The Mexican abortion option, one year later

Exactly as predicted.

Misoprostol

The Alamo flea market sits right off South Texas’s lengthy Highway 83; a sprawling, dusty, labyrinth of a place. Under canopies in the converted parking lot, vendors in dark sunglasses stand behind tables heaped with piles of clothing, barking in Spanish and hawking their wares. The air is hot and muggy, thick with the scent of grilled corn and chili.

Customers browse simple items—miracle-diet teas, Barbie dolls or turquoise jeans stretched over curvy mannequins—but there are also shoppers scanning the market for goods that aren’t displayed in the stalls. Tables lined with bottles of medicine like Tylenol and NyQuil have double-meanings to those in the know: The over-the-counter drugs on top provide cover for the prescription drugs smuggled over the border from nearby cities in Mexico. Those, the dealer keeps out of sight.
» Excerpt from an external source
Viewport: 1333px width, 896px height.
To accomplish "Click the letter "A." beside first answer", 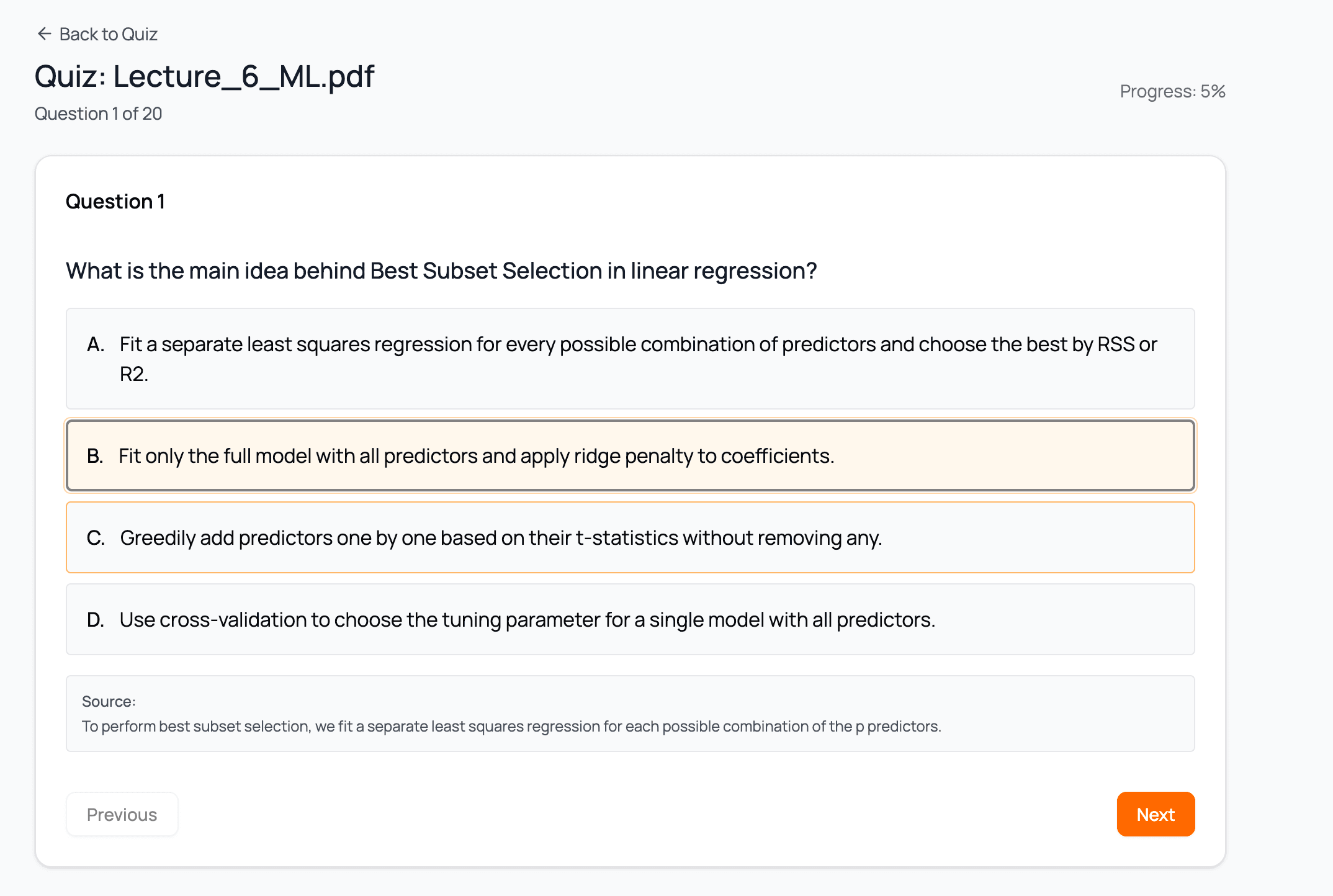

I’m here to look for a small, white, hexagonal pill called misoprostol. Also known as miso or Cytotec, the drug induces an abortion that appears like a miscarriage during the early stages of a woman’s pregnancy. For women living in Latin America and other countries that have traditionally outlawed abortion, miso has been a lifeline—it’s been called “a noble medication,” “world-shaking” and “revolutionary.” But now, it’s not just an asset of the developing world.

As policies restricting access to abortion roll out in Texas and elsewhere, the use of miso is quickly becoming a part of this country’s story. It has already made its way into the black market here in Texas’s Rio Grande Valley, where abortion restrictions are tightening, and it is likely to continue its trajectory if anti-abortion legislation does not ease up and clinics continue to be closed.
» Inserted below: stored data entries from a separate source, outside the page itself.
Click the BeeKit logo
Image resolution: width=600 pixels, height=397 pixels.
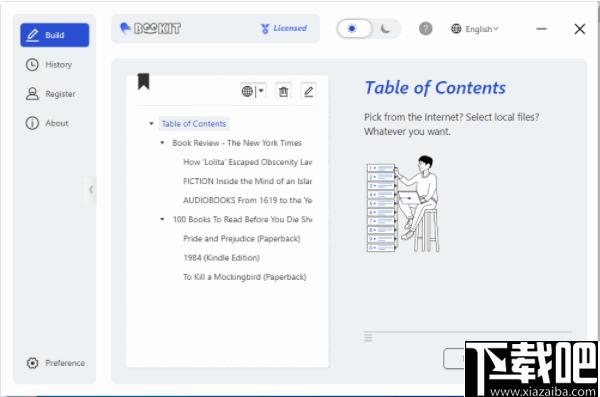[150, 28]
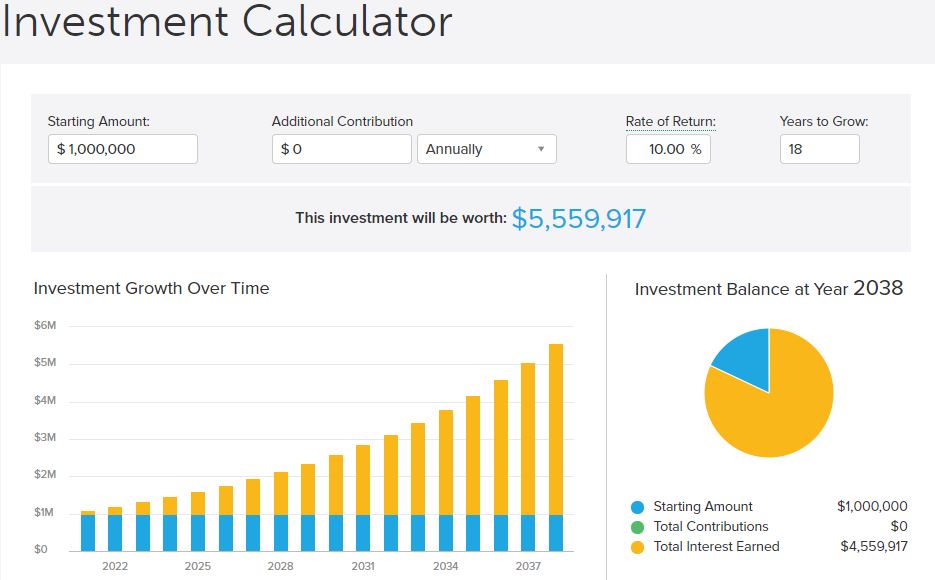This screenshot has width=935, height=580.
Task: Click the blue bar segment above 2022
Action: (x=115, y=532)
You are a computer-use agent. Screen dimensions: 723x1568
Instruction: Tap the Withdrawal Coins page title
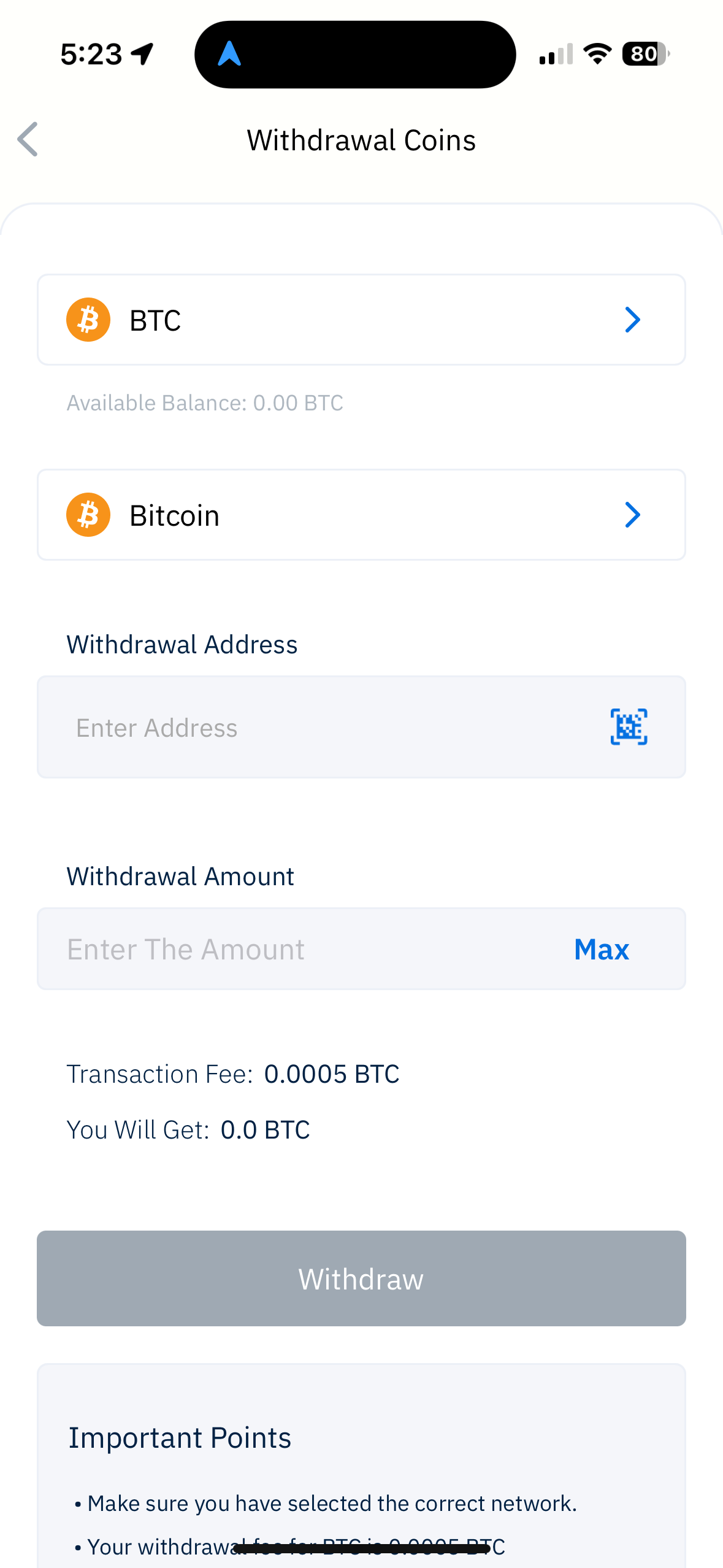click(361, 140)
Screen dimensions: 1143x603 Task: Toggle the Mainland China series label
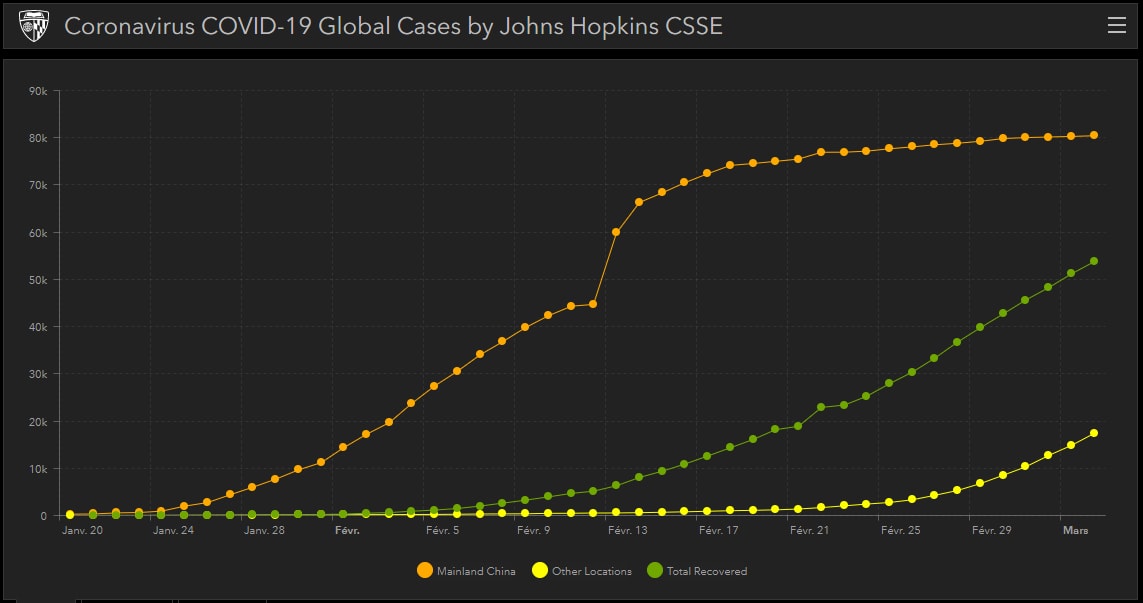coord(476,572)
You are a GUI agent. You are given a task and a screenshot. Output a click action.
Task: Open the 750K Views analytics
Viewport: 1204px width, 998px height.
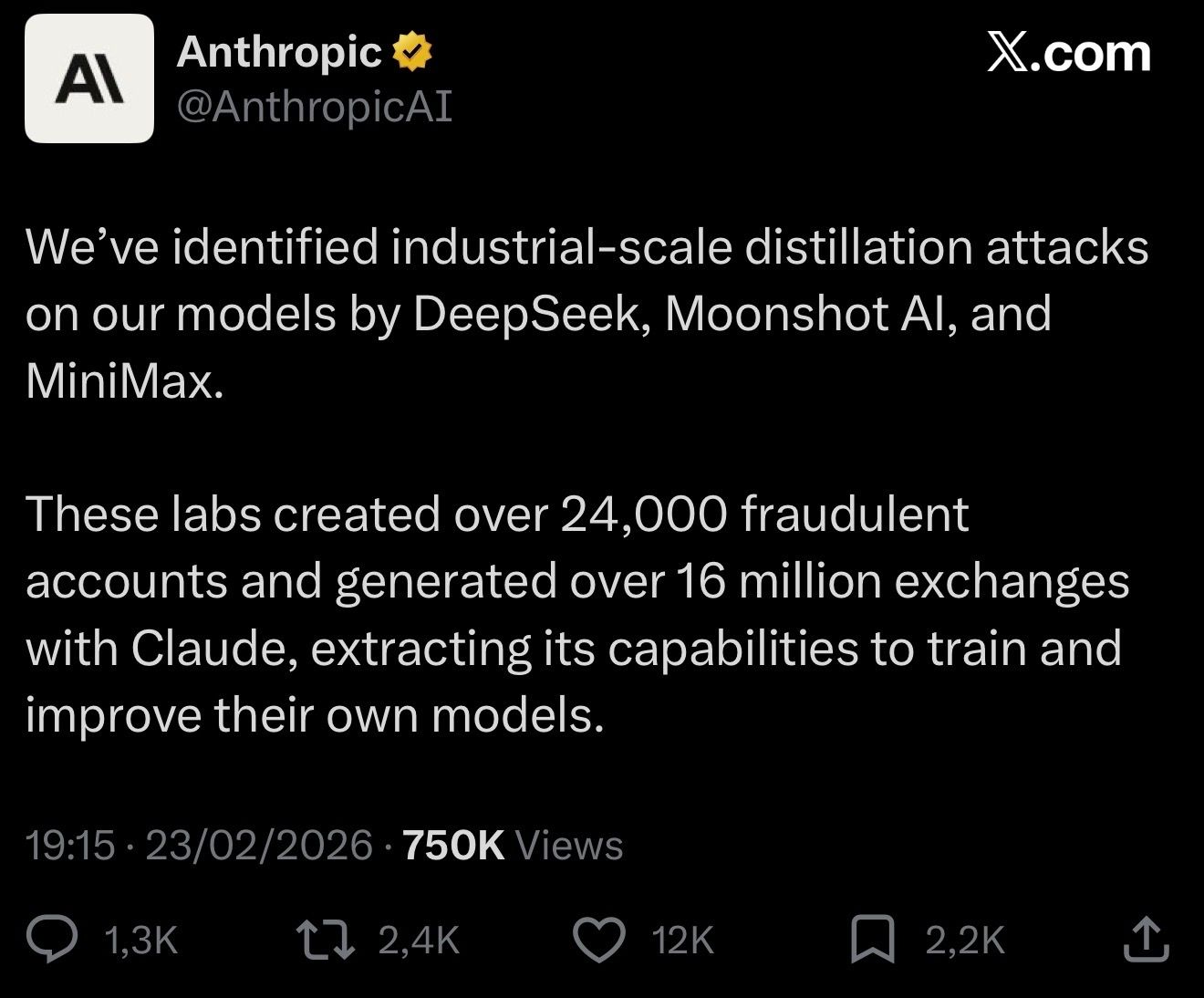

Over the past several years, dozens of states have restricted abortions. Since 2011, at least 73 abortion clinics in the nation have shut down or stopped providing services; and more than 200 abortion restrictions were legislated throughout the nation. Despite the passage of Roe v. Wade more than 40 years ago, states with pro-life politicians are still gunning to reverse the ruling—in the words of Rick Perry in 2012, “my goal is to make abortion, at any stage, a thing of the past.”

Yet these myriad restrictions on women and abortion providers have set the stage for women to skirt medical institutions to take charge of their own health. A similar story has already been written in many countries around the world, where pro-life legislation has inspired similarly creative solutions. Today, throughout Texas—from the Rio Grande Valley to El Paso—miso’s story is being drafted anew. And in this narrative, it is Latin America that has answers for the United States.

There was a NY Times story about this less than a month after HB2 passed last summer, and so far things have played out exactly as expected. I guess it’s good that there’s still an option for so many women, one that’s clearly better than coat hangers and the like, but it sure is depressing that said option is a black market pill that’s supposed to be taken in conjunction with another pill and which can be harmful if not taken in the proper dosage. How any of this is good for women’s health is of course a mystery. But it’s where we are today, and it’s where we’ll be tomorrow and the next day until we get a Legislature that will undo all this damage and a federal appeals court that doesn’t suck.